[[ Supplied records open ]]
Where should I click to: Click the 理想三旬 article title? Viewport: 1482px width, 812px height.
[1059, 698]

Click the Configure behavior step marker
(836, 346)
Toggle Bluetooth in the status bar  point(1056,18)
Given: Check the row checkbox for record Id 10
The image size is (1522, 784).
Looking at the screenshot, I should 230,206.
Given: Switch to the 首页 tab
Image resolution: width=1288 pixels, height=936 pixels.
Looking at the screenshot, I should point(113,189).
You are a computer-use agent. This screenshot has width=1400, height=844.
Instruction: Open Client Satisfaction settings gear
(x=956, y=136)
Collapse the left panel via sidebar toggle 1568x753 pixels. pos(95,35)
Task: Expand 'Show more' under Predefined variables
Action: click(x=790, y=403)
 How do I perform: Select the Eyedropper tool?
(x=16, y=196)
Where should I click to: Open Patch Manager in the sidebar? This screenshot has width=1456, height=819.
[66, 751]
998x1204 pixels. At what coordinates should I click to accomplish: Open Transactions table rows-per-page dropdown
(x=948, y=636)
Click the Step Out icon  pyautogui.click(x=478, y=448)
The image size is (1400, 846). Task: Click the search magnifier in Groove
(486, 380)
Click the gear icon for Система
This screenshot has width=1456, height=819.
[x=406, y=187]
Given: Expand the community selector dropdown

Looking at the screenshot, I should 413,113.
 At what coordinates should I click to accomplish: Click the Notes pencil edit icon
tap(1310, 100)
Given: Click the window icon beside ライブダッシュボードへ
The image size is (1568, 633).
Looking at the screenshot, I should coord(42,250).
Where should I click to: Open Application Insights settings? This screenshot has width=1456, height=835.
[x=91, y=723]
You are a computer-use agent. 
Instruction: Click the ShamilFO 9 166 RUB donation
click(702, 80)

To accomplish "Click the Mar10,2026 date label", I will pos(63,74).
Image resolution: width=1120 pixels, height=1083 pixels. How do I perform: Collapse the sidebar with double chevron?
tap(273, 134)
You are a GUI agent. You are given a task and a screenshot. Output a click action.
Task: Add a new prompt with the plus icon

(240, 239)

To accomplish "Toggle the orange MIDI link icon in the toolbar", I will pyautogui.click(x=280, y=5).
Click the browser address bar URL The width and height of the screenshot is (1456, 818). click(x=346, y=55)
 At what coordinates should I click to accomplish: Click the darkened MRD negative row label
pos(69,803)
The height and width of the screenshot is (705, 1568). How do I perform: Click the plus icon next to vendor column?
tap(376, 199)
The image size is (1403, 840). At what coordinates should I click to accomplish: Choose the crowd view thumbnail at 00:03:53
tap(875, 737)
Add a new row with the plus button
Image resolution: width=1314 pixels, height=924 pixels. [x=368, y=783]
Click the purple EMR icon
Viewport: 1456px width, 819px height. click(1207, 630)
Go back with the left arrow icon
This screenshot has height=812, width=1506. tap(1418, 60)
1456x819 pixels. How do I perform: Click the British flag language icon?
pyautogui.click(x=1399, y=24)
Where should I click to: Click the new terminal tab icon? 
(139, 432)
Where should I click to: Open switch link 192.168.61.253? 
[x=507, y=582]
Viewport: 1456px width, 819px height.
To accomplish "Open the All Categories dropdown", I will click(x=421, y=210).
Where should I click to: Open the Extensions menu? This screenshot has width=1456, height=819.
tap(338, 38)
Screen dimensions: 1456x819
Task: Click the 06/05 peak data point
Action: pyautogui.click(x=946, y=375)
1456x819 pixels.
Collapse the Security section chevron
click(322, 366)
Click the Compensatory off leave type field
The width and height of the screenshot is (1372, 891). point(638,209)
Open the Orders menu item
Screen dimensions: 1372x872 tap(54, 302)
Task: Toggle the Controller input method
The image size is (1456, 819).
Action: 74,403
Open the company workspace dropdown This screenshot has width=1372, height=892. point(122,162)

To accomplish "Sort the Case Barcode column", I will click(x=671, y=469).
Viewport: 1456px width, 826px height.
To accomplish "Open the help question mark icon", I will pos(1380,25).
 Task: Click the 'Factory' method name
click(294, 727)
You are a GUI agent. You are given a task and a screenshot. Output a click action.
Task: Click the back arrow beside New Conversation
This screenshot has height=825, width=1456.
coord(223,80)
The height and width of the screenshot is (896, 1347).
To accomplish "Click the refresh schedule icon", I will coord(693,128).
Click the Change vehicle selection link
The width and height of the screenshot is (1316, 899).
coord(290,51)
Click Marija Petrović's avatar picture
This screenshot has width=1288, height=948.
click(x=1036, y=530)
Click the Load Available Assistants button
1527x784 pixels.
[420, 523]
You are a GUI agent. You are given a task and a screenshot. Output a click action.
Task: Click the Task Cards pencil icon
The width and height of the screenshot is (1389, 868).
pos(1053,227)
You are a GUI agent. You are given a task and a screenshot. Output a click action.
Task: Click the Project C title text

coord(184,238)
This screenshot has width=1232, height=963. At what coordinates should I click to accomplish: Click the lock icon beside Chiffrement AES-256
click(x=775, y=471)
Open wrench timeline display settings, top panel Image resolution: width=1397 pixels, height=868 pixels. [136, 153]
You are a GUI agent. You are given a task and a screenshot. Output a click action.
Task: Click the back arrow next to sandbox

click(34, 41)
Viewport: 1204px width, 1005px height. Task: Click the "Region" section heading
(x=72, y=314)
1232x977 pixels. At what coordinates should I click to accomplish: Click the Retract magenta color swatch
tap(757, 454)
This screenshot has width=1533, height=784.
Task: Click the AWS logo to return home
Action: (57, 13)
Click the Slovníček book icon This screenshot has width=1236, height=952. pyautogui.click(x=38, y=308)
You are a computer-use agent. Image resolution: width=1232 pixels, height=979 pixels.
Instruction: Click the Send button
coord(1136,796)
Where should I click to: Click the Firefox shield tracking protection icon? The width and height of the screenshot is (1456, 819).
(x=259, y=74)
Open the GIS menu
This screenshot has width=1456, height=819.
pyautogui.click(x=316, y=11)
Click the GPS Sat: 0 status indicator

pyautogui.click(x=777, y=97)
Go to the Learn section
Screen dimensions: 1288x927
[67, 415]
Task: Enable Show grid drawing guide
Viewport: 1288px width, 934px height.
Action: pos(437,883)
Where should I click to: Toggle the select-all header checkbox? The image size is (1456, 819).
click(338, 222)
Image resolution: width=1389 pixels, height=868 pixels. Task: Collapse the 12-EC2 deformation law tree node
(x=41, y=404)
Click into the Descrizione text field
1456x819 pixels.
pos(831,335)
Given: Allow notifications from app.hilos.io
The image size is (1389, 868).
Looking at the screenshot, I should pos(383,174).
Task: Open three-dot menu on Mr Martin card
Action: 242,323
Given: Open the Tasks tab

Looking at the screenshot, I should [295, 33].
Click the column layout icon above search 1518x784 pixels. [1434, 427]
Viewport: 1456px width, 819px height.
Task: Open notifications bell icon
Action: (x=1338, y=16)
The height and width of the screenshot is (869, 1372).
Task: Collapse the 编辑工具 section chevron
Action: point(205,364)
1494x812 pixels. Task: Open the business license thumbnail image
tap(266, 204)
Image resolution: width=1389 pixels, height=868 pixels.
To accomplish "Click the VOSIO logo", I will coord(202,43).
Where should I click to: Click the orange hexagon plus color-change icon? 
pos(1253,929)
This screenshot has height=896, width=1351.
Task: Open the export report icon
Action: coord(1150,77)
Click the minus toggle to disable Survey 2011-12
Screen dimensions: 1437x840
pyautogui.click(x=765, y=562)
[[ Supplied records closed ]]
What to do: Go through the data and copy each line exactly as it was written.

Response area:
Where should I click to: Click the 理想三旬 article title? Viewport: 1482px width, 812px height.
[1059, 698]

Click the Configure behavior step marker
(836, 346)
Toggle Bluetooth in the status bar  point(1056,18)
Given: Check the row checkbox for record Id 10
The image size is (1522, 784).
Looking at the screenshot, I should 230,206.
Given: Switch to the 首页 tab
Image resolution: width=1288 pixels, height=936 pixels.
Looking at the screenshot, I should point(113,189).
You are a computer-use agent. This screenshot has width=1400, height=844.
Instruction: Open Client Satisfaction settings gear
(x=956, y=136)
Collapse the left panel via sidebar toggle 1568x753 pixels. pos(95,35)
Task: Expand 'Show more' under Predefined variables
Action: click(x=790, y=403)
 How do I perform: Select the Eyedropper tool?
(x=16, y=196)
Where should I click to: Open Patch Manager in the sidebar? This screenshot has width=1456, height=819.
[66, 751]
998x1204 pixels. At what coordinates should I click to accomplish: Open Transactions table rows-per-page dropdown
(x=948, y=636)
Click the Step Out icon  pyautogui.click(x=478, y=448)
The image size is (1400, 846). Task: Click the search magnifier in Groove
(486, 380)
Click the gear icon for Система
This screenshot has width=1456, height=819.
[x=406, y=187]
Given: Expand the community selector dropdown

Looking at the screenshot, I should 413,113.
 At what coordinates should I click to accomplish: Click the Notes pencil edit icon
tap(1310, 100)
Given: Click the window icon beside ライブダッシュボードへ
The image size is (1568, 633).
Looking at the screenshot, I should coord(42,250).
Where should I click to: Open Application Insights settings? This screenshot has width=1456, height=835.
[x=91, y=723]
You are a computer-use agent. 
Instruction: Click the ShamilFO 9 166 RUB donation
click(702, 80)

To accomplish "Click the Mar10,2026 date label", I will pos(63,74).
Image resolution: width=1120 pixels, height=1083 pixels. How do I perform: Collapse the sidebar with double chevron?
tap(273, 134)
You are a GUI agent. You are given a task and a screenshot. Output a click action.
Task: Add a new prompt with the plus icon

(240, 239)

To accomplish "Toggle the orange MIDI link icon in the toolbar", I will pyautogui.click(x=280, y=5).
Click the browser address bar URL The width and height of the screenshot is (1456, 818). click(x=346, y=55)
 At what coordinates should I click to accomplish: Click the darkened MRD negative row label
pos(69,803)
The height and width of the screenshot is (705, 1568). How do I perform: Click the plus icon next to vendor column?
tap(376, 199)
The image size is (1403, 840). At what coordinates should I click to accomplish: Choose the crowd view thumbnail at 00:03:53
tap(875, 737)
Add a new row with the plus button
Image resolution: width=1314 pixels, height=924 pixels. [x=368, y=783]
Click the purple EMR icon
Viewport: 1456px width, 819px height. click(1207, 630)
Go back with the left arrow icon
This screenshot has height=812, width=1506. tap(1418, 60)
1456x819 pixels. How do I perform: Click the British flag language icon?
pyautogui.click(x=1399, y=24)
Where should I click to: Click the new terminal tab icon? 
(139, 432)
Where should I click to: Open switch link 192.168.61.253? 
[x=507, y=582]
Viewport: 1456px width, 819px height.
To accomplish "Open the All Categories dropdown", I will click(x=421, y=210).
Where should I click to: Open the Extensions menu? This screenshot has width=1456, height=819.
tap(338, 38)
Screen dimensions: 1456x819
Task: Click the 06/05 peak data point
Action: pyautogui.click(x=946, y=375)
1456x819 pixels.
Collapse the Security section chevron
click(322, 366)
Click the Compensatory off leave type field
The width and height of the screenshot is (1372, 891). point(638,209)
Open the Orders menu item
Screen dimensions: 1372x872 tap(54, 302)
Task: Toggle the Controller input method
The image size is (1456, 819).
Action: 74,403
Open the company workspace dropdown This screenshot has width=1372, height=892. point(122,162)

To accomplish "Sort the Case Barcode column", I will click(x=671, y=469).
Viewport: 1456px width, 826px height.
To accomplish "Open the help question mark icon", I will pos(1380,25).
 Task: Click the 'Factory' method name
click(294, 727)
You are a GUI agent. You are given a task and a screenshot. Output a click action.
Task: Click the back arrow beside New Conversation
This screenshot has height=825, width=1456.
coord(223,80)
The height and width of the screenshot is (896, 1347).
To accomplish "Click the refresh schedule icon", I will coord(693,128).
Click the Change vehicle selection link
The width and height of the screenshot is (1316, 899).
coord(290,51)
Click Marija Petrović's avatar picture
This screenshot has width=1288, height=948.
click(x=1036, y=530)
Click the Load Available Assistants button
1527x784 pixels.
[420, 523]
You are a GUI agent. You are given a task and a screenshot. Output a click action.
Task: Click the Task Cards pencil icon
The width and height of the screenshot is (1389, 868).
pos(1053,227)
You are a GUI agent. You are given a task and a screenshot. Output a click action.
Task: Click the Project C title text

coord(184,238)
This screenshot has width=1232, height=963. At what coordinates should I click to accomplish: Click the lock icon beside Chiffrement AES-256
click(x=775, y=471)
Open wrench timeline display settings, top panel Image resolution: width=1397 pixels, height=868 pixels. [136, 153]
You are a GUI agent. You are given a task and a screenshot. Output a click action.
Task: Click the back arrow next to sandbox

click(34, 41)
Viewport: 1204px width, 1005px height. Task: Click the "Region" section heading
(x=72, y=314)
1232x977 pixels. At what coordinates should I click to accomplish: Click the Retract magenta color swatch
tap(757, 454)
This screenshot has width=1533, height=784.
Task: Click the AWS logo to return home
Action: (57, 13)
Click the Slovníček book icon This screenshot has width=1236, height=952. pyautogui.click(x=38, y=308)
You are a computer-use agent. Image resolution: width=1232 pixels, height=979 pixels.
Instruction: Click the Send button
coord(1136,796)
Where should I click to: Click the Firefox shield tracking protection icon? The width and height of the screenshot is (1456, 819).
(x=259, y=74)
Open the GIS menu
This screenshot has width=1456, height=819.
pyautogui.click(x=316, y=11)
Click the GPS Sat: 0 status indicator

pyautogui.click(x=777, y=97)
Go to the Learn section
Screen dimensions: 1288x927
[67, 415]
Task: Enable Show grid drawing guide
Viewport: 1288px width, 934px height.
Action: pos(437,883)
Where should I click to: Toggle the select-all header checkbox? The image size is (1456, 819).
click(338, 222)
Image resolution: width=1389 pixels, height=868 pixels. Task: Collapse the 12-EC2 deformation law tree node
(x=41, y=404)
Click into the Descrizione text field
1456x819 pixels.
pos(831,335)
Given: Allow notifications from app.hilos.io
The image size is (1389, 868).
Looking at the screenshot, I should pos(383,174).
Task: Open three-dot menu on Mr Martin card
Action: 242,323
Given: Open the Tasks tab

Looking at the screenshot, I should [295, 33].
Click the column layout icon above search 1518x784 pixels. [1434, 427]
Viewport: 1456px width, 819px height.
Task: Open notifications bell icon
Action: (x=1338, y=16)
The height and width of the screenshot is (869, 1372).
Task: Collapse the 编辑工具 section chevron
Action: point(205,364)
1494x812 pixels. Task: Open the business license thumbnail image
tap(266, 204)
Image resolution: width=1389 pixels, height=868 pixels.
To accomplish "Click the VOSIO logo", I will coord(202,43).
Where should I click to: Click the orange hexagon plus color-change icon? 
pos(1253,929)
This screenshot has height=896, width=1351.
Task: Open the export report icon
Action: coord(1150,77)
Click the minus toggle to disable Survey 2011-12
Screen dimensions: 1437x840
pyautogui.click(x=765, y=562)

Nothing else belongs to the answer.